*** TESTO ESTRATTO

L'edificio del Convento delle Monacelle, che è formato da due
corpi disposti ad “L”articolati su tre livelli, è adiacente la chiesa
dell'Addolorata. Il suo ingresso si affaccia su uno stretto vicolo.
La struttura odierna mostra evidenti segni di rimaneggiamenti
susseguitisi nel tempo che ne hanno sicuramente alterato
l'aspetto originario, che pare risalga al Quattro-Cinquecento.
Il convento non fu costruito ex-novo, ma si tratta, invece,
dell'adattamento di un antico palazzo appartenuto a una delle più
importanti famiglie del luogo, quella dei De Bellis.
Tra gli altri vi aveva abitato Mons. Domenico Bellisario De Bellis
(1647- 1701), vescovo di Molfetta, del quale, ancora oggi, sul
portale della casa spicca lo stemma abraso e la seguente
iscrizione:
TERTER BONE, TER.MELIOR, TERQUE O DEUS OPTIME
RERUM QUOD MIHI NON MERITO DAS, SUPER REDDE
MEIS A.D. MDCLXXXXII (tre volte buono, tre volte migliore, tre
volte ottimo, Dio (Creatore) di tutte le cose, ciò che dai a me
senza che lo meriti, restituiscilo moltiplicato ai miei - Anno del
Signore 1692).

******
*** RIGHE ARCHIVIATE

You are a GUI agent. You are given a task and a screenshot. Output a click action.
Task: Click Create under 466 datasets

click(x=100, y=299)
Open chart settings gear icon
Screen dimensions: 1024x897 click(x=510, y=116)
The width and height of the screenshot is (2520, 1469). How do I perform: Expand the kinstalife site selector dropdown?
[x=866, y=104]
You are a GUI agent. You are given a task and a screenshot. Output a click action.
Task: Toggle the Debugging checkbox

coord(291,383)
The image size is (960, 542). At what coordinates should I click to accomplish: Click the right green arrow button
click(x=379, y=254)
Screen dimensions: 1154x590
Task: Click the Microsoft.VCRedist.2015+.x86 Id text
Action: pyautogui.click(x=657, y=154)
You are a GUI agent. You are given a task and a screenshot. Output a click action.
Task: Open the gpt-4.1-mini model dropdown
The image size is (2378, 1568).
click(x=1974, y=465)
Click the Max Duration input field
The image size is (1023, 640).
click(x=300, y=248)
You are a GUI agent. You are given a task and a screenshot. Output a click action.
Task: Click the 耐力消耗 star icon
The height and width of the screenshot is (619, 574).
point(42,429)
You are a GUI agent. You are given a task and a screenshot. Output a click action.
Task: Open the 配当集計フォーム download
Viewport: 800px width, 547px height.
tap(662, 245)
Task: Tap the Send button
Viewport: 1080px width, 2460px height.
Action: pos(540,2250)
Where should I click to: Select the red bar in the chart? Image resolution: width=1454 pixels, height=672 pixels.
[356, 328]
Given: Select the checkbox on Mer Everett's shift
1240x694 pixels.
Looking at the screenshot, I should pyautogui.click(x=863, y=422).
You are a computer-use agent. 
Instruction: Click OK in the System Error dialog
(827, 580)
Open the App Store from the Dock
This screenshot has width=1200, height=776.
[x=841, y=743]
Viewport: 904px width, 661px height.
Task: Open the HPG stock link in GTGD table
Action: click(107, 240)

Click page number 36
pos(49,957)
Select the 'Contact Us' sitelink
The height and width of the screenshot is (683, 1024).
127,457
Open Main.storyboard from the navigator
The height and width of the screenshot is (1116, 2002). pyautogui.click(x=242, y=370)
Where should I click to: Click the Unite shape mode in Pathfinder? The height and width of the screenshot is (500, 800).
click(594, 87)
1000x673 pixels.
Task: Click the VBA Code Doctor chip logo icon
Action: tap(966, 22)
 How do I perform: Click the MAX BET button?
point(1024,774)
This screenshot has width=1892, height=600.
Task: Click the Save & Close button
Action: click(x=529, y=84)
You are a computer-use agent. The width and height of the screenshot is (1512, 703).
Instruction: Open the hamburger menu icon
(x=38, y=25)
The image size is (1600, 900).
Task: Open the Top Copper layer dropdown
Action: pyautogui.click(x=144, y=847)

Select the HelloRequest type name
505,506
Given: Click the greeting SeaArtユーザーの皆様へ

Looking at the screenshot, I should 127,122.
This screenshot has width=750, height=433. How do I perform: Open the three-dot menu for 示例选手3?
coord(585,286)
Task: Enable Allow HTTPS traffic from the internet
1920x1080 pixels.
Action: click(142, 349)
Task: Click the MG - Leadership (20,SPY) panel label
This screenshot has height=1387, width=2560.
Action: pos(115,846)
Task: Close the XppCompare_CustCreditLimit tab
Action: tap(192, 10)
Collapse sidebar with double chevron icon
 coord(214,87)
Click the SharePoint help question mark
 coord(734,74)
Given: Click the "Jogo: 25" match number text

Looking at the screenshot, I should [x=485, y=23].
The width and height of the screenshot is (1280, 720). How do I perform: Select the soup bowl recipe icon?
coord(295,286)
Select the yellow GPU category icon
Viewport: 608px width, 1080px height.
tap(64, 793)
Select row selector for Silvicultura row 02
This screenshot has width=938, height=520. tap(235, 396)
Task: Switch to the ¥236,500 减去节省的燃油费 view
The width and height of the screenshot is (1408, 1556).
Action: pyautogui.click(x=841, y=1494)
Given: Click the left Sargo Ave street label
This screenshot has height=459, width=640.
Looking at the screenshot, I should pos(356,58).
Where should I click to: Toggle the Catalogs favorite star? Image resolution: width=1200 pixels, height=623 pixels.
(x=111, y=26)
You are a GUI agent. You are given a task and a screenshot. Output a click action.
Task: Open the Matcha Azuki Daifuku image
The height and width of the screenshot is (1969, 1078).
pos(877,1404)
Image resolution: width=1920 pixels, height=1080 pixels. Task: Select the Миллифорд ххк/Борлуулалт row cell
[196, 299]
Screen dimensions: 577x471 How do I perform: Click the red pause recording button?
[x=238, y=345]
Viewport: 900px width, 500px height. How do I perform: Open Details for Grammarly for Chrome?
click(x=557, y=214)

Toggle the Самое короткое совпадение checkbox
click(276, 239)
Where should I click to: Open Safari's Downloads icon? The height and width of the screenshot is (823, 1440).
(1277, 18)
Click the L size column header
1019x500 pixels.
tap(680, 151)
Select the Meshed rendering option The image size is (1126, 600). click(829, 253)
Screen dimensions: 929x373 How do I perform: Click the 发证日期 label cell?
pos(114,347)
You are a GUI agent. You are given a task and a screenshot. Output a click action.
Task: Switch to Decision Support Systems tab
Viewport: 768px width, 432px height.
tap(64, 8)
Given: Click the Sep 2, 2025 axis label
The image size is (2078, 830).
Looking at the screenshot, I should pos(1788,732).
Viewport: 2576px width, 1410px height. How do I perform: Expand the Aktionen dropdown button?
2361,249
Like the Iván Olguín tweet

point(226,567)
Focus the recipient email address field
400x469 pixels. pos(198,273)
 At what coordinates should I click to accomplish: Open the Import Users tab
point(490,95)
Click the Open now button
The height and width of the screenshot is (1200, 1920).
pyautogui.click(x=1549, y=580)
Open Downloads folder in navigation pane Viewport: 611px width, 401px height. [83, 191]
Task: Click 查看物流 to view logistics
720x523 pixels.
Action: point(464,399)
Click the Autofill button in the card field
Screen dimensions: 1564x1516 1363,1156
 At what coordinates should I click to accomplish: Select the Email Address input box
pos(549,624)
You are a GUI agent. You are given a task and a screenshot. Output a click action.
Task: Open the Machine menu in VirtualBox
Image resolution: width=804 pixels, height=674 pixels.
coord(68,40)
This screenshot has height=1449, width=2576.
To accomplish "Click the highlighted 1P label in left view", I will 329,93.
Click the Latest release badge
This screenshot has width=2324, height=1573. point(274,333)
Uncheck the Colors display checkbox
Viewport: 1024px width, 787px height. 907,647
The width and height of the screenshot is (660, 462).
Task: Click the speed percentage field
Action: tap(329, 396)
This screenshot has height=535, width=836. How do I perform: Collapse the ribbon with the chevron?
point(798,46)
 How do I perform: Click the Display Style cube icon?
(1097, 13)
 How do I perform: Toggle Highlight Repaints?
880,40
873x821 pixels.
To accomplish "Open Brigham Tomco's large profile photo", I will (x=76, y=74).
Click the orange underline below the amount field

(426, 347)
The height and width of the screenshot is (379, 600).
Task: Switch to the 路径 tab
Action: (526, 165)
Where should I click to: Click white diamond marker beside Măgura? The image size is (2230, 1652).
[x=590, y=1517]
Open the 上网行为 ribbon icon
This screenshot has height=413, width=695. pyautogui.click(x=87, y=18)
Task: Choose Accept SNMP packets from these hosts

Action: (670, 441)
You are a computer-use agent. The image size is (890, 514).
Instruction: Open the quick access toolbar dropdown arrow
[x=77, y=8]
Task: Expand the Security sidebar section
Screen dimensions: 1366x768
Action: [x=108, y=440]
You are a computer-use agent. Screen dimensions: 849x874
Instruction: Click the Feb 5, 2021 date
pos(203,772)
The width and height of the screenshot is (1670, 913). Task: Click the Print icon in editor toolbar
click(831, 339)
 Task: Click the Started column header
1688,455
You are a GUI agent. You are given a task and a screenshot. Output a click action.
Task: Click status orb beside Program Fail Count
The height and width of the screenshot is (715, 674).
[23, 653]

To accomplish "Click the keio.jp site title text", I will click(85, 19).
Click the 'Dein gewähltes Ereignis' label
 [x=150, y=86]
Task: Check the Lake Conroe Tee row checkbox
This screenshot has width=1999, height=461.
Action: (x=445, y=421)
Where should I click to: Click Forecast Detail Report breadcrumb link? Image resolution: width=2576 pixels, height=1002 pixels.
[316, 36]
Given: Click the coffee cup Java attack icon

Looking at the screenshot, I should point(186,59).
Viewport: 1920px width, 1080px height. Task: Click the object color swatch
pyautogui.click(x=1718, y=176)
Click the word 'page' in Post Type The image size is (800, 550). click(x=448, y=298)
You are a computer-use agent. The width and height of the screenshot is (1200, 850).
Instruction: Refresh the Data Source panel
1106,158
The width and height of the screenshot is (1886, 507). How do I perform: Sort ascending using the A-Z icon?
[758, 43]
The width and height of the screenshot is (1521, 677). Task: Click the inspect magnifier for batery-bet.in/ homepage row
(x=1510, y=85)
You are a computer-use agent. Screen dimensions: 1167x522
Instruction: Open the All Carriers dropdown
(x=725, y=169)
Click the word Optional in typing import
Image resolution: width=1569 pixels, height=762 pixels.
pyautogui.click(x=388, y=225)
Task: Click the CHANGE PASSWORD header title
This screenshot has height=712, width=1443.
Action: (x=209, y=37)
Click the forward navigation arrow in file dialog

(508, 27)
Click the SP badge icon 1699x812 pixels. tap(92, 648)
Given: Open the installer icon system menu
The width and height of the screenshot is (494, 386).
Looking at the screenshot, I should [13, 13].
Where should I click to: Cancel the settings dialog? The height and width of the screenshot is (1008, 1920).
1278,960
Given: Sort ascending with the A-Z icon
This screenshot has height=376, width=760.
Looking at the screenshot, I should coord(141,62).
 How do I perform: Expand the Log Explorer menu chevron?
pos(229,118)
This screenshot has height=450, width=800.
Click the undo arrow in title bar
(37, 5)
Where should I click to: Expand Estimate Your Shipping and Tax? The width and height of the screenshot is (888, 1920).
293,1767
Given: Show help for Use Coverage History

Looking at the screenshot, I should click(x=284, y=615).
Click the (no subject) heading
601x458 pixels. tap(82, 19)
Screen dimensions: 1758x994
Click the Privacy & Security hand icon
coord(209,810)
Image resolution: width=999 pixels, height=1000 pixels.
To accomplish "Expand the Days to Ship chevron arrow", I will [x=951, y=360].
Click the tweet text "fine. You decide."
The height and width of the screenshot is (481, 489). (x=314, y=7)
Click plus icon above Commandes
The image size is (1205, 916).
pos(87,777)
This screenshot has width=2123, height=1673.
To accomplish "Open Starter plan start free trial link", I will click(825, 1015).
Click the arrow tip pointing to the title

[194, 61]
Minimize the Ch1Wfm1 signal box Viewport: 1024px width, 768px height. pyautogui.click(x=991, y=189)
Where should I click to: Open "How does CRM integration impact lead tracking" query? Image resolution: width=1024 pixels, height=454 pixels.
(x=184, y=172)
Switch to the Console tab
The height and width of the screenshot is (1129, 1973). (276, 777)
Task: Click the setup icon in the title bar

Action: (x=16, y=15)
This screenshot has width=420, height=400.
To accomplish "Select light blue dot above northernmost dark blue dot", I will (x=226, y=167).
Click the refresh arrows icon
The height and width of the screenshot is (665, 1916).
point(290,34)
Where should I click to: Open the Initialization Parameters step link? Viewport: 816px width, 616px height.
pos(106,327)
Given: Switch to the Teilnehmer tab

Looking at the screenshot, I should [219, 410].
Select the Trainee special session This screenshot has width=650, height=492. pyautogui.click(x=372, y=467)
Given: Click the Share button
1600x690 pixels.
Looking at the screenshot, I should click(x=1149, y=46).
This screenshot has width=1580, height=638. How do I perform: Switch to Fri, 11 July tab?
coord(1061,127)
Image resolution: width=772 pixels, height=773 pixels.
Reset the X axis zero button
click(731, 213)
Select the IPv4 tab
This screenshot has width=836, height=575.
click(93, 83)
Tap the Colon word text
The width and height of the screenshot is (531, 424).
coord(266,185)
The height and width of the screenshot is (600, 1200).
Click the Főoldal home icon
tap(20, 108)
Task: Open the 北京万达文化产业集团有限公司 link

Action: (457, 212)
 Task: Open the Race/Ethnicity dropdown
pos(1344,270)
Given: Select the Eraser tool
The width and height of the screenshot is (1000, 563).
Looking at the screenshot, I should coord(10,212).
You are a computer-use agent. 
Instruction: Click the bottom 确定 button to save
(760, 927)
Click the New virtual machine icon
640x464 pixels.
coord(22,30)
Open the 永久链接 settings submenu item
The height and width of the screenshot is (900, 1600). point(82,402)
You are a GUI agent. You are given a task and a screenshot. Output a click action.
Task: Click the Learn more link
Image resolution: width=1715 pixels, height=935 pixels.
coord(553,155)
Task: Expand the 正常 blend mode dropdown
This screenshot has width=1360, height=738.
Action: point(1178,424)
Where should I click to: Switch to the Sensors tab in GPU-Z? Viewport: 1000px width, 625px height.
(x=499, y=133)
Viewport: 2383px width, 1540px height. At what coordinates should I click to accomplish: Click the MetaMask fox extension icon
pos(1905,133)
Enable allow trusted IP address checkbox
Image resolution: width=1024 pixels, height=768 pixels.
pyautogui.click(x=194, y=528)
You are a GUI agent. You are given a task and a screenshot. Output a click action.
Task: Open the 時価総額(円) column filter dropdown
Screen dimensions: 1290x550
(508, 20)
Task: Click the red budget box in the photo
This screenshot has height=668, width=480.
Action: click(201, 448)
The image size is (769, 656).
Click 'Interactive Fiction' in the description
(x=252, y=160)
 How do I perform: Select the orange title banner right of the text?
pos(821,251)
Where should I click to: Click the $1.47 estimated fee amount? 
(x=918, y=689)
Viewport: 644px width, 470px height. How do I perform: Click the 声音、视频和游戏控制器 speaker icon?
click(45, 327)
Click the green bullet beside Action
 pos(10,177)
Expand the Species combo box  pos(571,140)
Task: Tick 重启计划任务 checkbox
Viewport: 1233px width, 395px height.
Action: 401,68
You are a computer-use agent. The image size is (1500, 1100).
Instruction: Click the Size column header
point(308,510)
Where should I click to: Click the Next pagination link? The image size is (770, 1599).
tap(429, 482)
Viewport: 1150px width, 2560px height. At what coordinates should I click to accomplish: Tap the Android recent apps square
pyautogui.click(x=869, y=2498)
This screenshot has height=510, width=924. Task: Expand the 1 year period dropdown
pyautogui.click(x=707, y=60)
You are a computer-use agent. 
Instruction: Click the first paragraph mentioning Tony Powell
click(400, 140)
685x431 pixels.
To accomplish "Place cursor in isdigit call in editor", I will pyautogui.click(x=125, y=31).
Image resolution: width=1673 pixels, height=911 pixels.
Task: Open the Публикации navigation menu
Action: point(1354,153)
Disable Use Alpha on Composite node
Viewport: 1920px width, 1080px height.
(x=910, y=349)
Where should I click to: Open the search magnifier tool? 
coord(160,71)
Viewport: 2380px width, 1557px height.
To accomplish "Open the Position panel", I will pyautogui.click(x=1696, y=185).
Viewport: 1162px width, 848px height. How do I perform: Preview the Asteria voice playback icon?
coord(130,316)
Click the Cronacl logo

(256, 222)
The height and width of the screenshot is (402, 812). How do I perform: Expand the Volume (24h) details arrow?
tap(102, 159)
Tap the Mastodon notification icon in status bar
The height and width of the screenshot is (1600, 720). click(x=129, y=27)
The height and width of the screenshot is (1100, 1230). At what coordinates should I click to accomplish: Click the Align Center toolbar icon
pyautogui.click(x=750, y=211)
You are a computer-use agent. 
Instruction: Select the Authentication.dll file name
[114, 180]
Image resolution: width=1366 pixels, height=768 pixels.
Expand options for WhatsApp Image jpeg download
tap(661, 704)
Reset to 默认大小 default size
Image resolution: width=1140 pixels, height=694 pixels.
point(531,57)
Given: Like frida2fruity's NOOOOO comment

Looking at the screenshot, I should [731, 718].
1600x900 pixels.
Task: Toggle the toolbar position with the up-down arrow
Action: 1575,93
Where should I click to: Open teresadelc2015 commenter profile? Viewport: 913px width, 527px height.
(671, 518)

******

▸ **CONSEGNE DELL'ESERCIZIO**:
(1) Riporta fedelmente il passo del testo sul Convento delle Monacelle che va da "L'edificio del Convento" fino a "dei De Bellis.".
(2) Rispondi alle seguenti domande basandoti sul testo sul Convento delle Monacelle.
(a) A quale chiesa è adiacente l'edificio del convento?
(b) A quale famiglia era appartenuto l'antico palazzo poi adattato a convento?
(c) Di quale città era vescovo Mons. Domenico Bellisario De Bellis?
(3) Riprendi il testo sul Convento delle Monacelle e proseguilo dopo l'ultima frase riportata.

▸ **RISULTATI PER CONSEGNA**:
(1)
L'edificio del Convento delle Monacelle, che è formato da due
corpi disposti ad “L”articolati su tre livelli, è adiacente la chiesa
dell'Addolorata. Il suo ingresso si affaccia su uno stretto vicolo.
La struttura odierna mostra evidenti segni di rimaneggiamenti
susseguitisi nel tempo che ne hanno sicuramente alterato
l'aspetto originario, che pare risalga al Quattro-Cinquecento.
Il convento non fu costruito ex-novo, ma si tratta, invece,
dell'adattamento di un antico palazzo appartenuto a una delle più
importanti famiglie del luogo, quella dei De Bellis.

(2)
(a) Alla chiesa dell'Addolorata.
(b) Alla famiglia De Bellis.
(c) Di Molfetta.

(3)
L'ultimo proprietario, don Domenico Console, donò l'edificio
all'Orfanotrofio dell'Addolorata, nei cui ambienti fu data istruzione
ed educazione religiosa e civile a tante fanciulle orfane, che
venivano definite monacelle o piccole monache per il loro
abbigliamento austero simile a quello delle suore.
Successivamente vi fu istituito uno dei primi Conservatori di
musica della Provincia di Bari, molto apprezzato nel Regno di
Napoli.
Nel 1819 si insediarono nel Conservatorio di donzelle povere
otto Suore Oblate.
Nell'ultimo secolo l'edificio è stato adibito a scuola elementare, a
Caserma dei Carabinieri e ad albergo, dando così vita a
rimaneggiamenti che compromisero il tessuto originario del
complesso.
Anche il bel giardino appartenete all'immobile fu trasformato in
una piazza coperta ora scomparsa.
Attualmente il complesso è in fase di ristrutturazione per allocarvi
un Centro Culturale, comprendente la Biblioteca Comunale, il
Museo Civico e un auditorium.
Un'altra iscrizione lapidea, in Chiasso Elia, riporta la seguente
frase:
A° DN MDLXXVIII - LIBERTATIS A°. P.MO (Nell'anno del
Signore 1578 – Anno primo della libertà).
Questa iscrizione fa dunque riferimento a quanto era accaduto
nel 1578, quando il feudo di Casamassima, già degli Acquaviva
d'Aragona (1451- 1551), riacquistò un clima di libertà con il
ritorno degli stessi (1578- 1608).
(Fonte: CASAMASSIMA - IL PAESE AZZURRO, a cura di
Giampaolo Montanaro. Biblioteca Comunale, Comune di
Casamassima)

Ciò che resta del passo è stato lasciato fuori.